Одинокий, житейски неустроенный, Вл. Соловьев жил аскетом, иной раз спал прямо на досках, а чай пил в буфете Николаевского вокзала. Он мирился с неудобствами, как бы не замечал их, но на его здоровье они действовали губительно. На жизнь он зарабатывал литературным трудом, нередко нуждался. В его письмах часты расчеты гонораров, жалобы на срочную работу, на типографию, на корректорские ошибки. При этом Соловьев был щедр, безалаберен. Е. Н. Трубецкой вспоминал: "Не удивительно, что в житейских отношениях его всякий мог обойти и обмануть.
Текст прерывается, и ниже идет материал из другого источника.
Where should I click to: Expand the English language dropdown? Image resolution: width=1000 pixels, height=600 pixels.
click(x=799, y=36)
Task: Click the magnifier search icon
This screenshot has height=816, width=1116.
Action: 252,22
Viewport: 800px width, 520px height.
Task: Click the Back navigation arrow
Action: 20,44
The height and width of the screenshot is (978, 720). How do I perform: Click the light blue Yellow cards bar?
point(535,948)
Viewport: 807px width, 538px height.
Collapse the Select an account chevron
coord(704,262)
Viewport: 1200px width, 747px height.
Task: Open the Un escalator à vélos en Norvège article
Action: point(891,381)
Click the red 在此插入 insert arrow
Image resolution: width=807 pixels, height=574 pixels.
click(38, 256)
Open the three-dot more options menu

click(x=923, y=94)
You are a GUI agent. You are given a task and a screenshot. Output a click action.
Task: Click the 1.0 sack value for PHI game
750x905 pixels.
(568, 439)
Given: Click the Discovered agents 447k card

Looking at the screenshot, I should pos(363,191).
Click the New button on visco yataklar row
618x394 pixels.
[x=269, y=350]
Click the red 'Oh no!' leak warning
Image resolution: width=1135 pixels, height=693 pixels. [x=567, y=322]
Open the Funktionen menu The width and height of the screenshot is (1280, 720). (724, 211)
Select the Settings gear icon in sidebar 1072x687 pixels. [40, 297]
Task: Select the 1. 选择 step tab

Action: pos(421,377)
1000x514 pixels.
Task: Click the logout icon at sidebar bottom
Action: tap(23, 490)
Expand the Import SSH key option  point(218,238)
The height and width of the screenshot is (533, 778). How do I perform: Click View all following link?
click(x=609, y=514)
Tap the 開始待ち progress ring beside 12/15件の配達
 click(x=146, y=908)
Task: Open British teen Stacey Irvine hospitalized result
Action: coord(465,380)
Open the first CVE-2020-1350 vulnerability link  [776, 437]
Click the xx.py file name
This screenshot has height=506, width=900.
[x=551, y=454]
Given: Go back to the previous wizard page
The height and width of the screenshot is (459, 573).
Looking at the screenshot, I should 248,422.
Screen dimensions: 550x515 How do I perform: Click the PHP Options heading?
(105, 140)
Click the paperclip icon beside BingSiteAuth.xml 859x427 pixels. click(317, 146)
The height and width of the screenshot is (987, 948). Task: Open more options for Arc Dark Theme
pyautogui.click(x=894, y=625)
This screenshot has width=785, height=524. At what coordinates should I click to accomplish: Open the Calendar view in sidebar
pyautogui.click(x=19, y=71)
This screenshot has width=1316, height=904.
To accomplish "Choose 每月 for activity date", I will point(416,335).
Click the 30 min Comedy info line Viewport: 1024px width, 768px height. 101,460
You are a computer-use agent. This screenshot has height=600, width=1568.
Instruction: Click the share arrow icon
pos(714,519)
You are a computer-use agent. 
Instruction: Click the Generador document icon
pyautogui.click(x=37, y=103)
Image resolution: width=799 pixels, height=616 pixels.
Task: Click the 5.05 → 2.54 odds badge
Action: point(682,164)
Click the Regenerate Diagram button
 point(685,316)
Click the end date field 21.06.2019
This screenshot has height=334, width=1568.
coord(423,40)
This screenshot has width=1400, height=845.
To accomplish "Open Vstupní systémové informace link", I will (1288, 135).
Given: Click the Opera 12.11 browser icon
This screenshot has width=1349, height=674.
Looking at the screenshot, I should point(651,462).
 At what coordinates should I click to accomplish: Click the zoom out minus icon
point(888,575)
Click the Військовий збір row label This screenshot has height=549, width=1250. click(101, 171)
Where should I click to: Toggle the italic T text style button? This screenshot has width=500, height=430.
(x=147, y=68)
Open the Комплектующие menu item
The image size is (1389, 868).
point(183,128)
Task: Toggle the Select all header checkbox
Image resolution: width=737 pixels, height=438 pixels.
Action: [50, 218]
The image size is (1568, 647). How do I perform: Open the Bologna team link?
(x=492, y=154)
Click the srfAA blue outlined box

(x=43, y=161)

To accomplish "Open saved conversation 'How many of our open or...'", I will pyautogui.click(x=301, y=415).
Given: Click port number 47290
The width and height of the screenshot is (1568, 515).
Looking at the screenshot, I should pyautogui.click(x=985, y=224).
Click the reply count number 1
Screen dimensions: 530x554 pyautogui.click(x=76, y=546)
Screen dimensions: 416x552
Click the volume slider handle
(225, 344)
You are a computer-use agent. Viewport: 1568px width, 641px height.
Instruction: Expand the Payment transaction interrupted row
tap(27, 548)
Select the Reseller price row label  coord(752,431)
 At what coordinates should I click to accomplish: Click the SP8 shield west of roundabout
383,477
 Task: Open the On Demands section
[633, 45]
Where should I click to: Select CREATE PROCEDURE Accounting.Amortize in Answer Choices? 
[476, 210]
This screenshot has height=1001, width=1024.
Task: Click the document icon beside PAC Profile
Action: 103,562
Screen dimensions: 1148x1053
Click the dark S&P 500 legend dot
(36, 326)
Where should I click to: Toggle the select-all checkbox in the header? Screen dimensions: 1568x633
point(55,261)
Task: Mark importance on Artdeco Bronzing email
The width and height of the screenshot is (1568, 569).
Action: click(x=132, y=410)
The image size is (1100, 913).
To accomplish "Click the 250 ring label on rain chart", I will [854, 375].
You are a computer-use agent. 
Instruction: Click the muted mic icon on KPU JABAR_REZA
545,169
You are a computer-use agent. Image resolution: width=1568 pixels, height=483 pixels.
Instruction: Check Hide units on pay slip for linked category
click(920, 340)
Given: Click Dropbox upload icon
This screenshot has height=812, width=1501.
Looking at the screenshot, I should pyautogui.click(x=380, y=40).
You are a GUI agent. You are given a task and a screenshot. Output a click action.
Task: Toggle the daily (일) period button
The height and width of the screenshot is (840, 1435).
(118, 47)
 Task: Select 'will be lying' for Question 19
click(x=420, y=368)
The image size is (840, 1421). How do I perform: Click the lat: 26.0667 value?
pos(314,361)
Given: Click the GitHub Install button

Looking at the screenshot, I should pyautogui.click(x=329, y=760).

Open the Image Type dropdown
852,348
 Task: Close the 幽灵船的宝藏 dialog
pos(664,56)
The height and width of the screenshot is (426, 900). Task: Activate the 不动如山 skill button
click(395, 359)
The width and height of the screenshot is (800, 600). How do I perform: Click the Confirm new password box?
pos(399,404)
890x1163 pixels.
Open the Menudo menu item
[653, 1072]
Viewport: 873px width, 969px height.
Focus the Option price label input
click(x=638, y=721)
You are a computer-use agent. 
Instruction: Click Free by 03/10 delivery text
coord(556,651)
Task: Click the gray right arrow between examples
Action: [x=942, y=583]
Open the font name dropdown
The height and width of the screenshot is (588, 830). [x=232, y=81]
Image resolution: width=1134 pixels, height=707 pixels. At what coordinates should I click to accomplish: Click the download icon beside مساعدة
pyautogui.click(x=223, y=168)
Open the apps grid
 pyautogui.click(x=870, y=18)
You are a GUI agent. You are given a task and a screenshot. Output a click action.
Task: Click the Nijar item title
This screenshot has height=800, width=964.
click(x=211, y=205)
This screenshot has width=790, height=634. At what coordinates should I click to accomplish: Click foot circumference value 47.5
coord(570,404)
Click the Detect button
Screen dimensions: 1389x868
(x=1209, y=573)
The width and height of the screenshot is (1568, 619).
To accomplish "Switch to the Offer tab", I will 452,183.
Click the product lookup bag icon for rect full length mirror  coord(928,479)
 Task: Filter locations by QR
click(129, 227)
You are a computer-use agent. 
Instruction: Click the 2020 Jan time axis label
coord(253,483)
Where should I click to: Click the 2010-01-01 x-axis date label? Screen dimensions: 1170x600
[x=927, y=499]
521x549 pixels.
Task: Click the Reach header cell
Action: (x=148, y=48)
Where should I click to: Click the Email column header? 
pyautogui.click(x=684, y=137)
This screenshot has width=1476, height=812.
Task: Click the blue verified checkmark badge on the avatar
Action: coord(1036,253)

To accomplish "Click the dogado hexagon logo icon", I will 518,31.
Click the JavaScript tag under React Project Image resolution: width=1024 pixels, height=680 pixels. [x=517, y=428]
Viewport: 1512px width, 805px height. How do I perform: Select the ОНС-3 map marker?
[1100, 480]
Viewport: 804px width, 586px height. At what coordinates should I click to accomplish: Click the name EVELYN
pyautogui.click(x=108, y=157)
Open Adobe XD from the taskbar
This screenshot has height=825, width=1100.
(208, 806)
Прежде всего, его со всех сторон всячески обирали и эксплуатировали. Получая хорошие заработки от своих литературных произведений, он оставался вечно без гроша, а иногда даже почти без платья. Он был _бессребреником_ в буквальном смысле слова, потому что серебро решительно не уживалось в его кармане; и это не только вследствие редкой своей _детской_ доброты, но также вследствие решительной неспособности ценить и считать деньги" {1}.